- Awards: MacArthur Fellow (2024)

Academic background
- Alma mater: Northwestern University; University of Galway; University of Wisconsin-Madison;

Academic work
- Discipline: Sociologist
- Sub-discipline: Rural communities
- Institutions: Auburn University; University of Kentucky;
- Website: lokaashwood.com

= Loka Ashwood =

American sociologist

Loka Ashwood (born 1984 or 1985) is an American sociologist working at the University of Wisconsin-Madison as a professor of community and environmental sociology. Her research focuses on rural communities and their issues. She is a 2024 MacArthur Fellow.

Her first book, For-Profit Democracy, investigated the relationship between rural American communities and the U.S. government through the lens of Burke County, Georgia and the construction of a nuclear power plant there.

Ashwood co-wrote the 2023 book Empty Fields, Empty Promises, which explored right-to-farm laws across the United States. She has criticized right-to-farm laws, saying they have been used by agricultural corporations to limit the efficacy of pollution-focused lawsuits.

== Life ==
Ashwood was raised in a farming family in Illinois.

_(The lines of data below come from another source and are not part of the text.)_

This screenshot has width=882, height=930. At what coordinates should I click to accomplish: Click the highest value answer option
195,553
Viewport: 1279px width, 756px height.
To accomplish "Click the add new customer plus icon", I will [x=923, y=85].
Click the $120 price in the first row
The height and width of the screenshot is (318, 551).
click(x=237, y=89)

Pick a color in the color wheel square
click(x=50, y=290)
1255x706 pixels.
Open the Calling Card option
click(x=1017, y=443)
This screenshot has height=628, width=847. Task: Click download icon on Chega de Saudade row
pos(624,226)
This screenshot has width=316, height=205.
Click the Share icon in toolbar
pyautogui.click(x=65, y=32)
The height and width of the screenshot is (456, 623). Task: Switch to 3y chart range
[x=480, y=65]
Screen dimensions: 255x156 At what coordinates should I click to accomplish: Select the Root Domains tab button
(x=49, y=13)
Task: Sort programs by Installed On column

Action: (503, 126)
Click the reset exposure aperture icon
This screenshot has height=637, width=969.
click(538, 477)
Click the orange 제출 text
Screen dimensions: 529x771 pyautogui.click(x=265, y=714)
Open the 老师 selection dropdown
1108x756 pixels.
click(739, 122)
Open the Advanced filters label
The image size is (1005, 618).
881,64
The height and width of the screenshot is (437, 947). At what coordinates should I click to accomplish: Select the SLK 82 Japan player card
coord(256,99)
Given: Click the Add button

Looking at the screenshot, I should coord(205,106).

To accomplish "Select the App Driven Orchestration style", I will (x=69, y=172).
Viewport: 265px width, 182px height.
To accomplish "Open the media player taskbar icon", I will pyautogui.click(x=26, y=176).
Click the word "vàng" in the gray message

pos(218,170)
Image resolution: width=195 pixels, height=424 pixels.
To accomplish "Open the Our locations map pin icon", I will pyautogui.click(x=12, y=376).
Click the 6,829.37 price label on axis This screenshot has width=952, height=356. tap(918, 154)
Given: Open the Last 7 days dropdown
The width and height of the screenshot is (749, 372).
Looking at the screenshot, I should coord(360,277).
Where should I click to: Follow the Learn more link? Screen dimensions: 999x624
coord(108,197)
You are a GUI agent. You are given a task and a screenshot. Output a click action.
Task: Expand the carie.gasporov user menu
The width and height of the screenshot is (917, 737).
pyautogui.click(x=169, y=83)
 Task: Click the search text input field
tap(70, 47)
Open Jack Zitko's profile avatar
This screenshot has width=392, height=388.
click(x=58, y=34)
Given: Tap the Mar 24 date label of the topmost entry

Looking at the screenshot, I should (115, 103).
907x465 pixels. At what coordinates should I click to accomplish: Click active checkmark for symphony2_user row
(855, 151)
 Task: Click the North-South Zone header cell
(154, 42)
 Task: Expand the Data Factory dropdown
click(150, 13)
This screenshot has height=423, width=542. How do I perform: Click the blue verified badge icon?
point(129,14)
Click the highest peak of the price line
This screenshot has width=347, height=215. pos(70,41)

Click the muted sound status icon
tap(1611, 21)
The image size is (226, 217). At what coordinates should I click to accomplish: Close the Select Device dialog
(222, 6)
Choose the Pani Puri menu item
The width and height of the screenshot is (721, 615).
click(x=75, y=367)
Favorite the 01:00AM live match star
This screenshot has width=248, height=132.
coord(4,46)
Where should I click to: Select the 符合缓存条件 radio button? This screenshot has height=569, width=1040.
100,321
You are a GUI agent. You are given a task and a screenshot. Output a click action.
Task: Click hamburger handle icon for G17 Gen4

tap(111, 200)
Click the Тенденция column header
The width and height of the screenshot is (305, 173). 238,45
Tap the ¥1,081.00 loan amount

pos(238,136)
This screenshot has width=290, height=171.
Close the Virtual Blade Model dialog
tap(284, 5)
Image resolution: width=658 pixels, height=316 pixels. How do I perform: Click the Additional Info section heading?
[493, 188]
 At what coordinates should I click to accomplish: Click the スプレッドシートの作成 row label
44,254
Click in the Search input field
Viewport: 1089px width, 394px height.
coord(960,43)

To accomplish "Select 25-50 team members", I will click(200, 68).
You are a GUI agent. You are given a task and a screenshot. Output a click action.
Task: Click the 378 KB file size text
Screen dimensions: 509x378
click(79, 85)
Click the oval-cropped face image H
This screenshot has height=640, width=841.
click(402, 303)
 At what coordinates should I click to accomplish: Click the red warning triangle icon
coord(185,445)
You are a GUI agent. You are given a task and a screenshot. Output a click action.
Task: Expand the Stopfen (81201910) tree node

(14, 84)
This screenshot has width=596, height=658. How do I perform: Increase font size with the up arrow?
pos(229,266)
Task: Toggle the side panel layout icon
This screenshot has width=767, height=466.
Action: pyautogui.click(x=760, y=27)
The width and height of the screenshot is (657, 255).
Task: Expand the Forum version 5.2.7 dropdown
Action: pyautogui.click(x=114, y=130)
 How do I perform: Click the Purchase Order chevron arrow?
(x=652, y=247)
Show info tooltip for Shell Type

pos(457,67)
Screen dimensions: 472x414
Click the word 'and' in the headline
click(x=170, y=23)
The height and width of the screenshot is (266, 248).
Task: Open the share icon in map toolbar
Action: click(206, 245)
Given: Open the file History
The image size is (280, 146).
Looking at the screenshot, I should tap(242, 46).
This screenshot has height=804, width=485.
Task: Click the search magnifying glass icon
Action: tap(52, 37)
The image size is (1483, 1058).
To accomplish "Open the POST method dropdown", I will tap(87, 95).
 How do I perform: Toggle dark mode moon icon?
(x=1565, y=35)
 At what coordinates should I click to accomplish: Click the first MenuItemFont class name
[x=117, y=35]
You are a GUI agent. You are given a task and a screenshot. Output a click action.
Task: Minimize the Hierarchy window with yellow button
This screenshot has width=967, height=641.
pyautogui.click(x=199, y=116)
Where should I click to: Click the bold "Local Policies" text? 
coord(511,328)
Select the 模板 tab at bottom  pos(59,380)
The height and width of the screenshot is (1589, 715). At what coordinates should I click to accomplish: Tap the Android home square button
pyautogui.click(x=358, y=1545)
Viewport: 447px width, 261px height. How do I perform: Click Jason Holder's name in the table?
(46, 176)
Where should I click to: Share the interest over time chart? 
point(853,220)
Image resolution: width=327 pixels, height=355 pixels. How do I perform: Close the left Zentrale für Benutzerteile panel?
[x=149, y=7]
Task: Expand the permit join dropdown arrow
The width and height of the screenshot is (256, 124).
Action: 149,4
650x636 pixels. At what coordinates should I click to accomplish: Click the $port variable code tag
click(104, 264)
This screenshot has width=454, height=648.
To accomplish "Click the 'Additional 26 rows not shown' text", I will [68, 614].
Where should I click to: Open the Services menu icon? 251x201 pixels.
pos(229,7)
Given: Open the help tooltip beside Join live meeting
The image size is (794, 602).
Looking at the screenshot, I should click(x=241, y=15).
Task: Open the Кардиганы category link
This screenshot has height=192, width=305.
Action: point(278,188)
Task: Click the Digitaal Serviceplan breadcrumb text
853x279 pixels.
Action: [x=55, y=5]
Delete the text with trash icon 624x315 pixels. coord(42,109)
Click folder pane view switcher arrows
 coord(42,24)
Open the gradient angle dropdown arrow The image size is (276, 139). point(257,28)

She graduated in 2007 from Northwestern University with a BS. She interned as a reporter for U.S. Farm Report for a few years while at Northwestern. She graduated in 2009 from University of Galway with an ML. She did community development work at the Illinois Institute for Rural Affairs. She earned her PhD in 2015 from the University of Wisconsin, Madison.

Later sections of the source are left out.